Tensor Convolution example using WMMA?

CudaBunny · February 22, 2019, 12:00pm

Does anyone have any pointers on how to implement 2D convolution using tensor cores (thus WMMA ops)?

I know I can use CUDA’s libs but I want to learn; something similar to say the matrix multiplication example in the SDK? (I guess I could figure out caching sub-blocks to shared memory ;)

I do get how to do convolution via matrix multiplication/Toeplitz - but since tensor cores do a pretty big block (16x16 x warp or 8x32 x warp?) how would that work for say a 3x3 (step 1) 2D convolution? Thus filter size would be k=3 and one matrix side would be 9 - do you simply zero the padding and take the overhead hit on wasted operations?

Or is it done with Winograd transformations instead? Just cannot figure out how to use tensors for small filter convolution?

Many thanks,

Adrian

cbuchner1 · February 24, 2019, 11:08pm

I’ve tried some other unconventional use of tensor cores myself with limited success: Big number multiplication. For 1024x1024 bit multiplication with full 2048 bit result I need 5 WMMA 32x8x16 int8 operations.

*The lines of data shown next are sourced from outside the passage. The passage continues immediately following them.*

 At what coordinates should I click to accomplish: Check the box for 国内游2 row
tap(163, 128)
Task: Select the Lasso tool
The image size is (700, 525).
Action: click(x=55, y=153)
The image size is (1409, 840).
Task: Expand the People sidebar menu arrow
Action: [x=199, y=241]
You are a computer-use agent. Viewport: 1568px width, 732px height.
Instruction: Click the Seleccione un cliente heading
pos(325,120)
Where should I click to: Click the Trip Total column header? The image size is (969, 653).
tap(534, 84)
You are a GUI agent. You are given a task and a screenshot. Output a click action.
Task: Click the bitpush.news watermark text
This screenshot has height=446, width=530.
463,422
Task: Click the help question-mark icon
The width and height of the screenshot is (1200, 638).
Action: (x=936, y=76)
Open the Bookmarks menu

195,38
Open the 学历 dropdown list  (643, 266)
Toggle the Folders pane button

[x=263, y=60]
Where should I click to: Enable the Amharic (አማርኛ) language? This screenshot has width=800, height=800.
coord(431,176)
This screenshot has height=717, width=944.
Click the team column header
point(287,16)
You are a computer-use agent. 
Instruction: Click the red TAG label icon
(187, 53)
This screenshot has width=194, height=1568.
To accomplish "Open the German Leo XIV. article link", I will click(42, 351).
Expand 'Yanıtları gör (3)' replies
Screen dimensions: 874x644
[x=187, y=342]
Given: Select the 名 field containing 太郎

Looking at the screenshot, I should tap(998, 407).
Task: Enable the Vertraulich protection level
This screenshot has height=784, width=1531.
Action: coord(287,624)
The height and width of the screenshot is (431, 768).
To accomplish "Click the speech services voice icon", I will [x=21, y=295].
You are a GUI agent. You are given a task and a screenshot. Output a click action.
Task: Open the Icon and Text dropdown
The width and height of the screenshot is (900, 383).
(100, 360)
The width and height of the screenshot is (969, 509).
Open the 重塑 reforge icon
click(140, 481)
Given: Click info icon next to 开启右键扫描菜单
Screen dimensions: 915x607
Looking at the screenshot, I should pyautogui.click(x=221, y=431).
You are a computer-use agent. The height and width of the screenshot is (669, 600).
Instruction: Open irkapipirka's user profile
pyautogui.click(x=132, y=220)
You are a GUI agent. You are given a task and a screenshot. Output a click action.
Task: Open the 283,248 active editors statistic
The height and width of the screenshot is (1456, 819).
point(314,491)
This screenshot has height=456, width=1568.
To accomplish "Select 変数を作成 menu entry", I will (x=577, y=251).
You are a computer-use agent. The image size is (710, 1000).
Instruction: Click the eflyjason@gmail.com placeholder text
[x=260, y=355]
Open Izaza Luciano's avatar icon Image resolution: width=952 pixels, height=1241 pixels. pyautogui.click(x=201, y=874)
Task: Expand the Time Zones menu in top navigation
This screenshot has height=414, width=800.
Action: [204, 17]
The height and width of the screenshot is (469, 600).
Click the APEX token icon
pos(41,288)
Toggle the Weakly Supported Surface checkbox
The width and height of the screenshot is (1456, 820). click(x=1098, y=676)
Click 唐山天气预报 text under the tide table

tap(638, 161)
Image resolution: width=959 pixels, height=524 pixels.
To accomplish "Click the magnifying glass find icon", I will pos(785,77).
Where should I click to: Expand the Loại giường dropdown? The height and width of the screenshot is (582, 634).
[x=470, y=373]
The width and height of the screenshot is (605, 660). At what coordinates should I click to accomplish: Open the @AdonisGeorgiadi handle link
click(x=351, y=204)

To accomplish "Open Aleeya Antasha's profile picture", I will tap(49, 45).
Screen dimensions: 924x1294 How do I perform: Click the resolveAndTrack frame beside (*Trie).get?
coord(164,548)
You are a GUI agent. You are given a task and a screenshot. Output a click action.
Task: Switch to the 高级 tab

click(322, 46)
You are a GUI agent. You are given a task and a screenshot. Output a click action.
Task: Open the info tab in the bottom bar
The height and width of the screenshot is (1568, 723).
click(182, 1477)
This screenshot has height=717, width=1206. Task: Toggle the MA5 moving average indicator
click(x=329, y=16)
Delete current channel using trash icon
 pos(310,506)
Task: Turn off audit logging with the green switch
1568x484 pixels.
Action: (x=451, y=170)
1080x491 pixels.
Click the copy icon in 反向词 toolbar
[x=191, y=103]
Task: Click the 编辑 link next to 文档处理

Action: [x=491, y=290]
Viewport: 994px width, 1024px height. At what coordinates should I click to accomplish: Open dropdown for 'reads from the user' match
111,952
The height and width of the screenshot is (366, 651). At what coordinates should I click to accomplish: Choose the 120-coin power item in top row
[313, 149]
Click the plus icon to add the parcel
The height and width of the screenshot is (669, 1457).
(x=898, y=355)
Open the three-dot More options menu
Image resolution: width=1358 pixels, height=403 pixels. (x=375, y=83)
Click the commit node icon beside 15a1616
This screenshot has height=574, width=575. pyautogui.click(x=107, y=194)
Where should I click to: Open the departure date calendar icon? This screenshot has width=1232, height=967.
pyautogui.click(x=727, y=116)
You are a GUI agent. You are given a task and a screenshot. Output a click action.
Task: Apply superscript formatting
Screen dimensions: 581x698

I am able to beat the public XMP library ( https://github.com/NVlabs/xmp ) when compiling using 32 bit IMAD for the Turing architecture, although just barely (maybe 10-15% faster).

And in order to get to this final result, I had to work around the official nvcuda wmma APIs and directly use PTX assembly and rely on undocumented register mappings that may change in the next hardware generation.

What kills the speed benefit of the tensor cores is

the overhead setting up the matrices in a way that is suitable to perform a multiplication (plenty of warp shuffles, byte permutes required)
the final overlapping summations and carry propagations required to get from lots of int32 products to the final result.

I would think that even if you manage to find a way to use the tensor cores, the overhead of rearranging the 2D image data into something suitable for the tensor cores might negate the speed benefit you are expecting.

CudaBunny · February 25, 2019, 1:29am

Thank you for taking time to reply. Let’ say you were to try it anyway for “academic” purposes?

I just don’t see how to apply them with odd size matrixes.

To take a (simple) example, a 2D 256x256x3 (RGB) image applying a 3x3x3 filter stride 1 (say a blur/sharpen thus technically could be 1D) then using standard im2col you’d get:

col 3x3x3 = 27, (256-3)/1+1=254 thus output matrix [27 x 64,516]
3 filter of 3x3 we get 2nd matrix [3 x 27]
multiply and reshape to sqrt(64,512) [254 x 254]x3

(ok we’d use padding here to keep same image size but to make example simple)

Now how do you use tensors to multiply such size matrixes? Especially the [1 x …] - do you just pad it to 8x making it [8 x 32] but then you have to pad the other one to [32 x 64,516] meaning a huge amount of wasted calculations?

Is 2D convolution done a different way not with im2col? I just don’t get it.

Thanks,

Adrian

cbuchner1 · February 25, 2019, 2:33pm

I’ve looked at the example given here neural network - 2-D convolution as a matrix-matrix multiplication - Stack Overflow

It seems with a tensor core you could do simultaneous convolutions of multiple images with the same filter kernel. So what the first answer to the above question calls “vectorized I” is then actually multiple images stored in a matrix, with each image taking up one column.

Similarly, the result vector would then receive multiple convolved images.

And then maybe you could work on the source image in a blockwise manner, so you do not have to zero pad your filter kernel so much that it matches the dimension of a 258x258 image. Work on 14x14 pixel chunks of the source image (so the filter only gets zero padded to a 16x16 matrix)

Then maybe those source image chunks could be interpreted as “multiple images” that one could process in parallel.

It could all be prototyped in Matlab or Octave before attempting a CUDA version.

Christian

CudaBunny · February 25, 2019, 3:03pm

Yes - that exactly what I am trying to do.

Just processing a really big 2D image rather than many small ones and just 1 filter.

I guess with “normal convolution” implementation the input gets broken into (thread)-blocks anyway so it’s a matter on how to do it properly for tensors.

I was hoping it was just a matter of im2col-it and then passing it to the tensor example for matrix multiplication and that’s it - but it seems somewhat less trivial to do.

PS. The tensor examples I see use bigger (sub)-tiles of 64x64 (16 warps?) - is it OK/valid to use smaller sub-tiles like 16x16?

Adrian